**Reading passage:**
# Overheating Resistors on Continuum, any ideas?



## Audiophyle (Aug 8, 2009)

I have an SS Continuum amp that has been under the knife for a while now and I cannot seem to get it to play nice.

It blew up half of the rail caps, and burnt out all 4 large resistors on channel 3.

I have since replaced all 6 rail caps, all 4 resistors, and replaced the PNP & NPN transistors on that channel, as well as resoldered the vertical daughter boards as discussed in the other Continuum thread. 

All 4 of the resistors I replaced are getting very hot, and the new transistors are also heating up (not as hot, but can be felt through the board). I have no ideas where I should look to find the problem. The amp is fine with power & ground applied, but as soon as the remote terminal sees power the resistors on channel 3 begin to warm up, and within a minute or two they are too hot to touch. The old transistors did not pass testing when replaced, and the new ones meter very close to the other 3 channels so they should be functioning fine.


This is with no signal being fed into the amp, or speakers connected, and it is being run off a 10a 12vdc power supply. The front LEDs indicate the correct settings (HP or HC) and the fault LED does not illuminate.
Any advice or ideas would be greatly appreciated.


----------



## IBcivic (Jan 6, 2009)

Contact member envisionelec. He knows a thing or two about amps. (understatement)
DIYMA Car Audio Forum - View Profile: envisionelec


----------



## MarkZ (Dec 5, 2005)

Which resistors are you referring to? The really low value ones at the output (usually less than a couple ohms each)? Those are heating up in only a single channel, right? Could you begin by measuring the DC voltage at the junction of those two (or four) resistors?


----------



## Audiophyle (Aug 8, 2009)

Envisionelec is very knowledgeable yes, however Im sure he is busy & if I remember correctly charges money for repairs. If he is gracious enough to stop by & give some advice that would be awesome, but Im sure there are many people on here familiar with repairing these old amps.

MarkZ
Ill check out the DC voltage at the resistors, and yes they are the primary resistors on the output path.
Do I test the DC by metering the Resistor & using the ground terminal at the amp for reference, or the neg speaker terminal?

All four transistors each run through a large (low value) resistor and then combines after the resistors, which then runs through a circuit breaker (grey box?) and straight to the speaker terminal. (pos terminal I believe, cannot remember)


----------



## chad (Jun 30, 2005)

Audiophyle said:


> if I remember correctly charges money for repairs.


Reminds me of a co worker at the old shop. We repaired pro audio gear, and if you like live music and go see live music you WILL be pestered about looking at someone's twin that "just needs cleaned up" that has drank a case of Killian's Red and been found as the only thing that resembles itself after a house fire.... As a favor.

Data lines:

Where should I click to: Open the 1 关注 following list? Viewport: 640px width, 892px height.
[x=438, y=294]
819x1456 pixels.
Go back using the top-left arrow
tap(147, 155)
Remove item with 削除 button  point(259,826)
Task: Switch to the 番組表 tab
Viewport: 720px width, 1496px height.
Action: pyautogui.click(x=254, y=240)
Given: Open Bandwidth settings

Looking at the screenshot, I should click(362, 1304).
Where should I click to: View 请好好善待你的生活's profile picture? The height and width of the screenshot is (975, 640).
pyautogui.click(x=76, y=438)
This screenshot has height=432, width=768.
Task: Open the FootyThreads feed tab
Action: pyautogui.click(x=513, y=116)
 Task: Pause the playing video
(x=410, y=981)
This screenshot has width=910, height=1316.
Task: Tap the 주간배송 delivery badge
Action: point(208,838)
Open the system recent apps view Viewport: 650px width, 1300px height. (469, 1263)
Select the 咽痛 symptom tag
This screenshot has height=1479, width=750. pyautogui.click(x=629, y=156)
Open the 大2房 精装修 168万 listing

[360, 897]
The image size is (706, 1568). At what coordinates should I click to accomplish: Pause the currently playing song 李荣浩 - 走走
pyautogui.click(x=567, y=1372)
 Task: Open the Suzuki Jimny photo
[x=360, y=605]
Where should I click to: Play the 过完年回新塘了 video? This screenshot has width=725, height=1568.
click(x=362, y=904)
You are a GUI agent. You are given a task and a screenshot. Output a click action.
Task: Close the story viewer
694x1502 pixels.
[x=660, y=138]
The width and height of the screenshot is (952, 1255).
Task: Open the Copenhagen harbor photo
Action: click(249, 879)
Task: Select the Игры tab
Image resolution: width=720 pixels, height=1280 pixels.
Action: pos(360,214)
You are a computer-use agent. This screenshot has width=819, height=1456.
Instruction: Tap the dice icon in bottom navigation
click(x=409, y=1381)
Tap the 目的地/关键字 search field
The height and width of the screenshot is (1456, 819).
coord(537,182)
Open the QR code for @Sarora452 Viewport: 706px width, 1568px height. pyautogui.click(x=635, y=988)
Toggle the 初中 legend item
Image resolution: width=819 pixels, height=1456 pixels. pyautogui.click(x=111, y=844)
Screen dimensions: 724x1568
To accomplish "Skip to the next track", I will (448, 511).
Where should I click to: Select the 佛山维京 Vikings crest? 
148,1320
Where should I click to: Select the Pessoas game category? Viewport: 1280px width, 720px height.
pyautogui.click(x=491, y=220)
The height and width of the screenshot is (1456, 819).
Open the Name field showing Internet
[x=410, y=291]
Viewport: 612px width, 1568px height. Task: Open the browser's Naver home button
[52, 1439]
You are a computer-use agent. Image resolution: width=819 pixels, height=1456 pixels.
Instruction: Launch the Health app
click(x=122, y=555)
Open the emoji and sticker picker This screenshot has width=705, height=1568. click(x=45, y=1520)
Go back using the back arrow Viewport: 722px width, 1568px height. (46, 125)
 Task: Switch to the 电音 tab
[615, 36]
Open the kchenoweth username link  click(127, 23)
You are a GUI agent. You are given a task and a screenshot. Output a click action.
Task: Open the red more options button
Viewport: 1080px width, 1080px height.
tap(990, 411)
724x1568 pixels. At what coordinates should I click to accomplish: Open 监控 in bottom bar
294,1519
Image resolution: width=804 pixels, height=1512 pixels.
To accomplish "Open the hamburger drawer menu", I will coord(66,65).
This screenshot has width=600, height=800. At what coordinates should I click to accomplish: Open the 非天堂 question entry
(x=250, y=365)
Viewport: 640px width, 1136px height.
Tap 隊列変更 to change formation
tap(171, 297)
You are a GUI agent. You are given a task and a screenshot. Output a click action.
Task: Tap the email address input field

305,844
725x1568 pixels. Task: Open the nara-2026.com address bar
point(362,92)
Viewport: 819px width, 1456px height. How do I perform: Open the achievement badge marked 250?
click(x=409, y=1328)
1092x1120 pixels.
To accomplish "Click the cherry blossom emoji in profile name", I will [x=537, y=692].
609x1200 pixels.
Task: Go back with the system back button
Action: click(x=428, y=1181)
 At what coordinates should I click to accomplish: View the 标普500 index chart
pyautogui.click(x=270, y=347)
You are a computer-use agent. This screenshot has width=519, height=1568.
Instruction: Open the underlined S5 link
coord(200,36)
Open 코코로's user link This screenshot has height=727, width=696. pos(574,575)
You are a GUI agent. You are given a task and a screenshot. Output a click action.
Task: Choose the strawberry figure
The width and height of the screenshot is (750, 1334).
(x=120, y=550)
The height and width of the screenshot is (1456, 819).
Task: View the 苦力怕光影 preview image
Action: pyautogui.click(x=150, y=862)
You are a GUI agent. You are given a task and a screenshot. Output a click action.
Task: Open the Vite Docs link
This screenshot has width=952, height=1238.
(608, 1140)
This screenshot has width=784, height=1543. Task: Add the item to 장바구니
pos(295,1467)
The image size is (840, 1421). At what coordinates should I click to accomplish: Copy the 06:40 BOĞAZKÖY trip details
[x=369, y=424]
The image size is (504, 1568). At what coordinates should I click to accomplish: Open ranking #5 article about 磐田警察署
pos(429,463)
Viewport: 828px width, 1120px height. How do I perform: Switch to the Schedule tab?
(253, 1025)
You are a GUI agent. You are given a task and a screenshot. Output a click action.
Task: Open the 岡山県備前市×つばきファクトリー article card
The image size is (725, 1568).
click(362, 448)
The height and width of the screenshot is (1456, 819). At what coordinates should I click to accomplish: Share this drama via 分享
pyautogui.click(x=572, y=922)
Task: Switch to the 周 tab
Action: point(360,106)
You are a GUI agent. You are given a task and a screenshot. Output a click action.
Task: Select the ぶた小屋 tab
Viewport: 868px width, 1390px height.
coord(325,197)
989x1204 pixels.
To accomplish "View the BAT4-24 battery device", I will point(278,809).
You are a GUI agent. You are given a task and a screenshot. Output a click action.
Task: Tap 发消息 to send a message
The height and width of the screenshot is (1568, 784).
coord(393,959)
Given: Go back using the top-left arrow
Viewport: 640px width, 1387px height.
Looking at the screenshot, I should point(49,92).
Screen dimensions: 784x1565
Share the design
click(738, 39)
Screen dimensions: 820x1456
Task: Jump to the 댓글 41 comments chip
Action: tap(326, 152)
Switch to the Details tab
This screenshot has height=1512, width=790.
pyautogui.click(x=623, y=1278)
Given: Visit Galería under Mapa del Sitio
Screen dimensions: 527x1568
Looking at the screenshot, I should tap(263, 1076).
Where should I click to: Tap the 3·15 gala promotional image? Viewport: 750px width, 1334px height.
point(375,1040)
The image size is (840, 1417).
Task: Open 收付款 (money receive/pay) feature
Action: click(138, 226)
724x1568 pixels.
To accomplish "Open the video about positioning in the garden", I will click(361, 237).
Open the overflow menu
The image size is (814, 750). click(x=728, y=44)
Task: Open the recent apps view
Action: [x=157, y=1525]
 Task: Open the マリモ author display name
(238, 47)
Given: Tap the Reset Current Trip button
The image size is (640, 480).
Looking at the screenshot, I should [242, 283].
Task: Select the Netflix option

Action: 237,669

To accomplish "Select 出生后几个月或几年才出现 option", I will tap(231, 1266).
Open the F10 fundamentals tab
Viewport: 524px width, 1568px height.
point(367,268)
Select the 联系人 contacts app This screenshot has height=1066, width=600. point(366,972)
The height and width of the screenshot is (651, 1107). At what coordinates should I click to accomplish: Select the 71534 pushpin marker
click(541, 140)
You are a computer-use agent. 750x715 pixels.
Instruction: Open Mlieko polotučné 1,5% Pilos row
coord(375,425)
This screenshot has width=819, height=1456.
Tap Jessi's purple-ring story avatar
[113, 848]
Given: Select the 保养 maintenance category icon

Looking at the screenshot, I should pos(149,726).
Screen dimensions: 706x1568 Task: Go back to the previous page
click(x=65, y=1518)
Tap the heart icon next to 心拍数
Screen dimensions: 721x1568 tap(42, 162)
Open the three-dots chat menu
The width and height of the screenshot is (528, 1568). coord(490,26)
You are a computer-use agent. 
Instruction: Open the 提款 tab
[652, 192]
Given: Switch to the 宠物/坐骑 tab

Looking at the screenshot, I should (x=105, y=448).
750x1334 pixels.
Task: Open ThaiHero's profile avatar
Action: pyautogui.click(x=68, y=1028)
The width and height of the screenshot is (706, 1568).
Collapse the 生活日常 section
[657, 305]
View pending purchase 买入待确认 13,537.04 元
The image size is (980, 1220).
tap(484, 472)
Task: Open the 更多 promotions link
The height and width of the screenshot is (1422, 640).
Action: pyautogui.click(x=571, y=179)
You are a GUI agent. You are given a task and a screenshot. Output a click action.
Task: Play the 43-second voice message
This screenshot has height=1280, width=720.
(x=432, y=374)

**Tasks and exercises:**
1. According to the forum thread, what power supply is the amp being run off during testing?
2. Copy a stretch of the forum thread, beginning at the words "I have an SS" and stopping after "other Continuum thread.", and swap "rail caps" for "filter capacitors" wherever it appears in that stretch.
Rely on the forum thread alone when answering.

**Answers:**
1. It is being run off a 10a 12vdc power supply.

2.
I have an SS Continuum amp that has been under the knife for a while now and I cannot seem to get it to play nice.

It blew up half of the filter capacitors, and burnt out all 4 large resistors on channel 3.

I have since replaced all 6 filter capacitors, all 4 resistors, and replaced the PNP & NPN transistors on that channel, as well as resoldered the vertical daughter boards as discussed in the other Continuum thread.